Heat the oil, add the onion and garlic and cook over medium heat until softened. Add strained tomato mixture and cook until slightly thickened, about 15 minutes.
Assemble the sandwiches by filling the rolls with the chicken or cheese, ladling warm sauce over all, and topping with the avocado and onion.
Makes 8 sandwiches.
Los Angeles, CA
Another Pambazo Sandwich from Food Network
* 8 guajillo chiles
* 2 garlic cloves
* 1/2 medium yellow onion
* 2 medium potatoes
* 6 ounces Mexican chorizo, casings removed
* 4 (4-inches long) pambazos, teleras, or French-bread rolls, slit lengthwise and with some bread removed
* Canola oil, for frying, as needed
* 1 cup very thinly sliced red cabbage
* 2 tablespoons cider vinegar
Make a lengthwise cut on 1 side of the guajillo chiles and remove seeds. Put chiles in a bowl and cover with boiling water, letting soak for 20 minutes or until soft. Place chiles and some of the soaking water in a blender, puree with garlic and onion, strain and set aside.

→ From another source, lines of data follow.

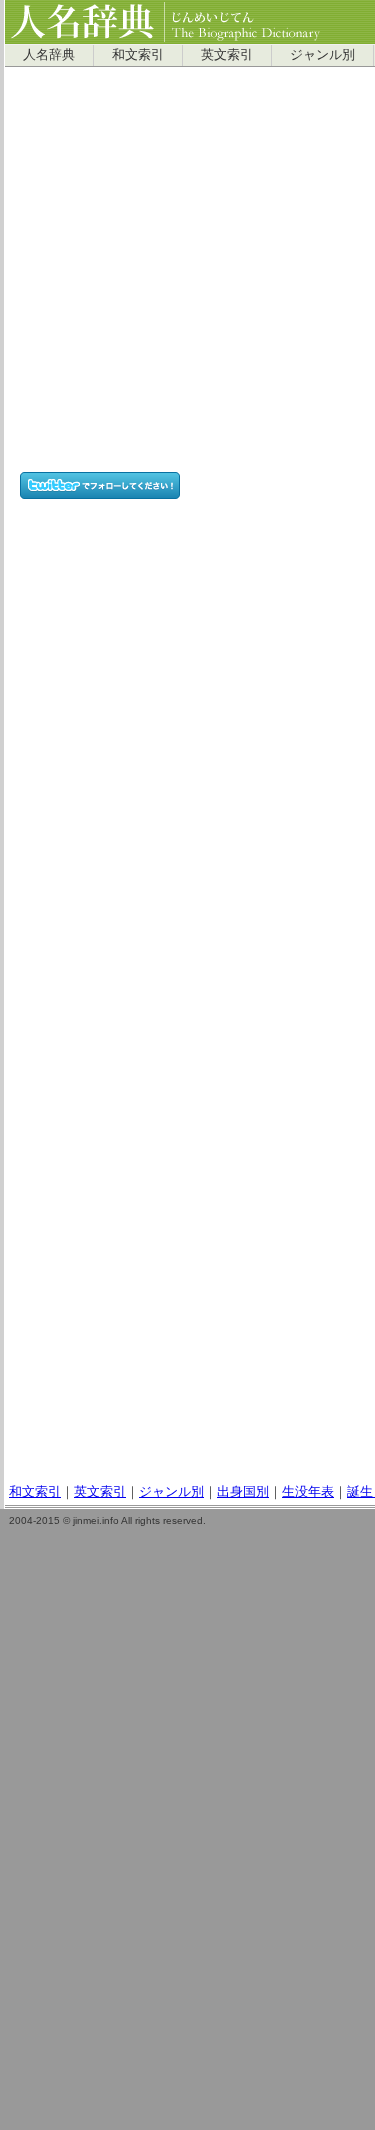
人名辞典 (49, 55)
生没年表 (308, 1492)
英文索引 (227, 55)
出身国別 (243, 1492)
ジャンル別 (322, 55)
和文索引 (138, 55)
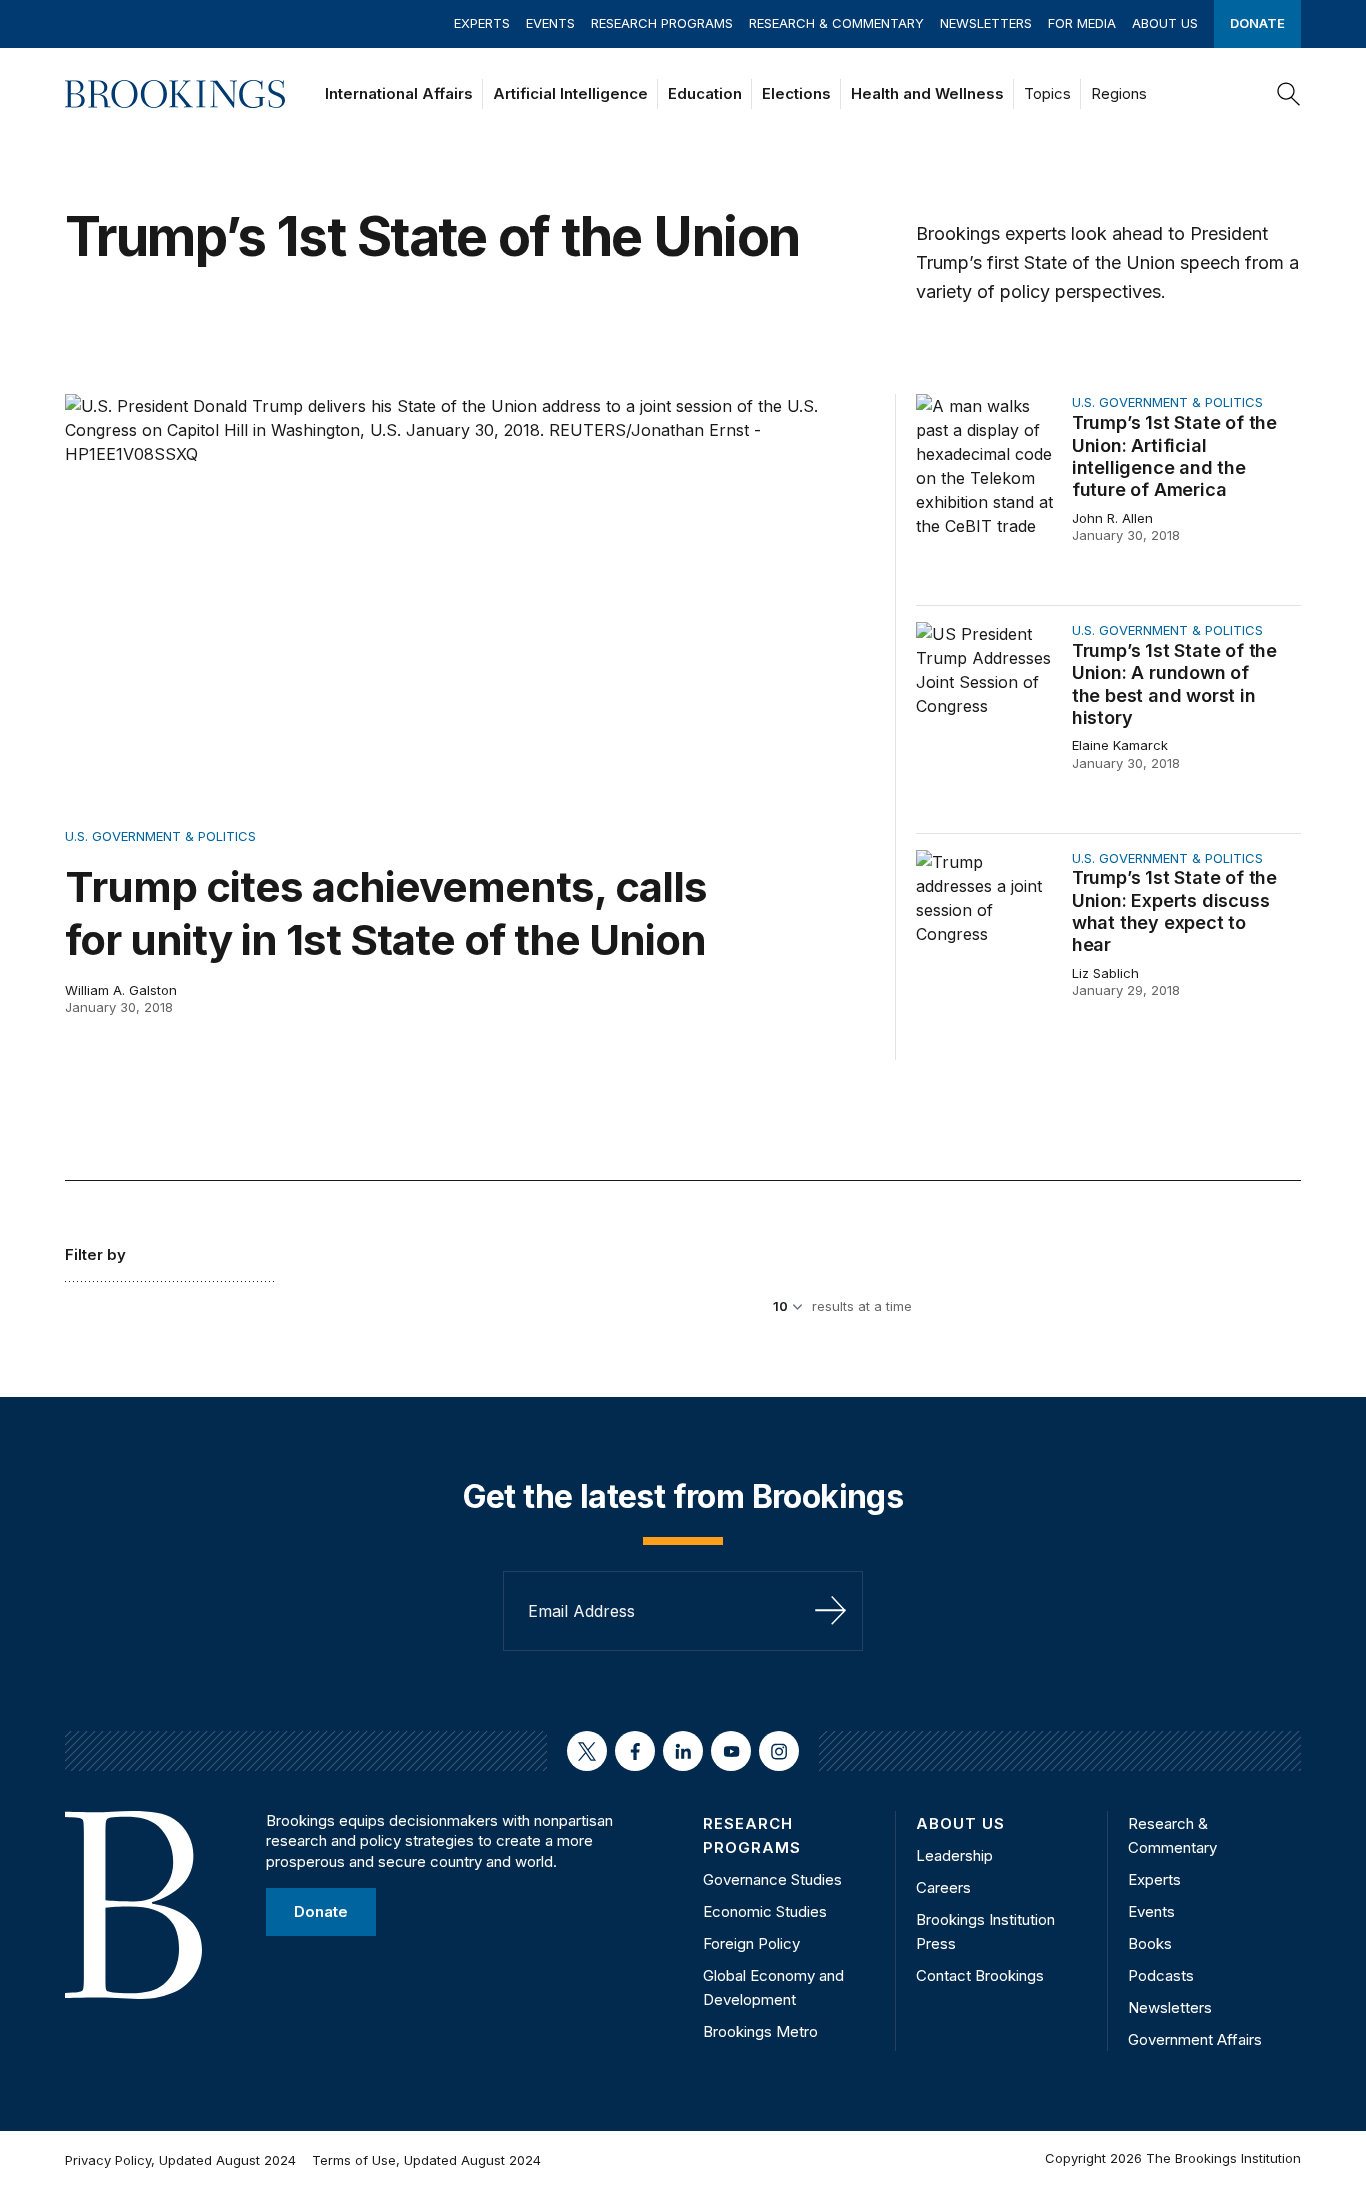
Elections (796, 93)
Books (1150, 1943)
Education (705, 93)
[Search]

Cook the potatoes whole with skin on in salted water for about 25 minutes or until they feel soft. Then remove the skin and cut into small dice.
In a medium-size non-stick skillet cook the chorizo at low heat and remove all the excess oil, add the diced potatoes and mix; season with salt.
Stuff the bread with the potato-chorizo mixture. Dip the stuffed bread in the guajillo sauce and saute in the hot oil on both sides.
Right before serving mix the cabbage with the vinegar, divide and insert into the sandwich.
Los Angeles, CA
I made Nina's Salsa de Semitas recipe with some minor variations and I don't think the recipe needs to be that strict... Make it your own.